Lors de son passage à Tout le monde en parle, Gabriel Nadeau-Dubois a profité de la tribune offerte pour s'opposer aux subventions gouvernementales accordées aux écoles privées. Selon lui, il faudrait carrément éliminer les subventions au secteur privé et transférer l'argent au secteur public. Voilà un voeu pieux, mais est-ce souhaitable ou réalisable? Personne sur le plateau n'a jeté le moindre doute sur son affirmation. Et pourtant...

Au Québec, plus d'un étudiant sur dix étudie dans les écoles privées du primaire et du secondaire, sous la gouverne du ministère de l'Éducation. La première décennie suivant l'an 2000 a généré un transfert marqué des élèves du secteur public au secteur privé. La région montréalaise remporte la palme du recours au secteur privé: 3 étudiants sur 10 bénéficient de celui-ci.

Les parents payant des milliers de dollars au secteur privé pour y envoyer leurs enfants se retrouvent à payer une sorte d'impôt volontaire. En effet, comme une partie de leurs impôts finance déjà le système d'éducation, ne pas profiter de l'école publique gratuite revient à payer le système en double. Bien que l'étudiant moyen du secteur privé soit subventionné en moyenne à 60% du montant de base octroyé à l'étudiant moyen du secteur public, cette façon de procéder permet à l'État de transférer une partie des risques d'affaires et immobiliers aux écoles privées. Cette contribution gouvernementale est supérieure lorsqu'on prend en compte les crédits d'impôt liés à ce secteur d'activité.

Donc, si on élimine du jour au lendemain les subventions au secteur privé, des milliers d'étudiants québécois retourneraient au secteur public par incapacité des parents à éponger une hausse importante des coûts. Ainsi, seulement au point de vue de la logistique, nous nous retrouverions rapidement avec des écoles bondées au public et un secteur privé où certaines écoles seraient à l'agonie.

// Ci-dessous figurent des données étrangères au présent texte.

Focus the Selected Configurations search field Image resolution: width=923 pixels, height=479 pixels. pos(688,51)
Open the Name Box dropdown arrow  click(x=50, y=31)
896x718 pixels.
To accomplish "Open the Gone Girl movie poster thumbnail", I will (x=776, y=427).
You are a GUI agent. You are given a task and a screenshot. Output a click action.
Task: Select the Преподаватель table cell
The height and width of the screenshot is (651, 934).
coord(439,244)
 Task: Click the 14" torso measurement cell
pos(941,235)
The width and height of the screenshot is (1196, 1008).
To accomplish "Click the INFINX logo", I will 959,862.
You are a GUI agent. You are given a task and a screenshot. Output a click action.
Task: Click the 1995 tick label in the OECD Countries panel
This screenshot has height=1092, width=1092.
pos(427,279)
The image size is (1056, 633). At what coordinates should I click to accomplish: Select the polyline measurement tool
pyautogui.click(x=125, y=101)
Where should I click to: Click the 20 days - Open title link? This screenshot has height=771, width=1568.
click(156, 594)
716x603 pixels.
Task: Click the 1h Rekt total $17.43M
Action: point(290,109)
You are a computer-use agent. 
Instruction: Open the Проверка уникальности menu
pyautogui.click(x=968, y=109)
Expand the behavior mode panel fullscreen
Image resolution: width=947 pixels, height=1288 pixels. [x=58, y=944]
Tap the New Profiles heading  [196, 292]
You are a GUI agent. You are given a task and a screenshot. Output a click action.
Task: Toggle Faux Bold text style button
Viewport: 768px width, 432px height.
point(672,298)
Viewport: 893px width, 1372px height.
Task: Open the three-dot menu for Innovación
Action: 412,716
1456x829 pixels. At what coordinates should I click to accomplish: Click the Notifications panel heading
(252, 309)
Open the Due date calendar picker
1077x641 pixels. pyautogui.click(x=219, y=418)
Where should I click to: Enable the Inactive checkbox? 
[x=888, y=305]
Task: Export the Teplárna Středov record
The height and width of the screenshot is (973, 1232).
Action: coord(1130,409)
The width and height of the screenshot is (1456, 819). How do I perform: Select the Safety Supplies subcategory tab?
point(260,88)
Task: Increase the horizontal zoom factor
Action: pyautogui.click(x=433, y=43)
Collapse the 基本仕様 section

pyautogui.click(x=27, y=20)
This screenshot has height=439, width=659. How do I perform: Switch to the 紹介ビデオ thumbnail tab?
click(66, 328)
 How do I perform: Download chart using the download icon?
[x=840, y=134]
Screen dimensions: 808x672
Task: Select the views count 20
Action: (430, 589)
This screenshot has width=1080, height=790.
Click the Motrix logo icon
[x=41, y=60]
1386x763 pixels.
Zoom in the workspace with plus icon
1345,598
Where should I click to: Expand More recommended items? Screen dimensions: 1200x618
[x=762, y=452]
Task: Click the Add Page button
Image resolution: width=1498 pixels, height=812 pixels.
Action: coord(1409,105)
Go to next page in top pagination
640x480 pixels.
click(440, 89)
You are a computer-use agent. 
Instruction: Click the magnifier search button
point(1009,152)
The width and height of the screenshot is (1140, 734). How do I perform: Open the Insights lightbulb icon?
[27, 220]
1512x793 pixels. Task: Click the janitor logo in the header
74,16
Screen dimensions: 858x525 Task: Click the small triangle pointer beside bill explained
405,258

Mais peut-on penser à une solution mitoyenne? C'est-à-dire s'approcher du point d'inflexion où on subventionne moins les écoles privées, tout en s'assurant de minimiser le transfert massif d'étudiants au réseau public? Ainsi, nous devrions établir une étude de sensibilité par secteur pour déterminer à partir de quel pourcentage de financement, les parents seraient contraints de retourner leurs enfants au secteur public. En d'autres termes, il faut mesurer l'élasticité prix de la famille moyenne des institutions privées.

Ainsi, on diminuerait la subvention aux écoles privées non pas par idéologie, mais bien par quête d'une allocation optimale des ressources financières et gouvernementales.

Gabriel Nadeau-Dubois me répondrait peut-être que l'éducation, ce n'est pas un produit et qu'elle doit être protégée de toutes influences mercantiles. À cela, on pourrait répondre que l'optimisation des ressources a justement pour but de gagner en efficience pour maximiser le résultat obtenu de chaque dollar investi en éducation.

Éliminer les subventions au secteur privé à 100%, n'est-ce pas là une façon de créer cet élitisme parmi les plus aisés et venir réduire la mixité sociale de nos établissements d'enseignement à forte valeur ajoutée?

M. Nadeau-Dubois, vous trouvez que je parle de l'éducation comme un processus? Eh bien, c'est un processus. On ne devrait pas se battre pour que tous les extrants soient identiques, mais bien que la machine à saucisses génère les meilleurs résultats avec les ressources limitées dont elle dispose.

À force de vouloir idéologiquement produire de la saucisse «no name», on finit par gaspiller de la «Hygrade».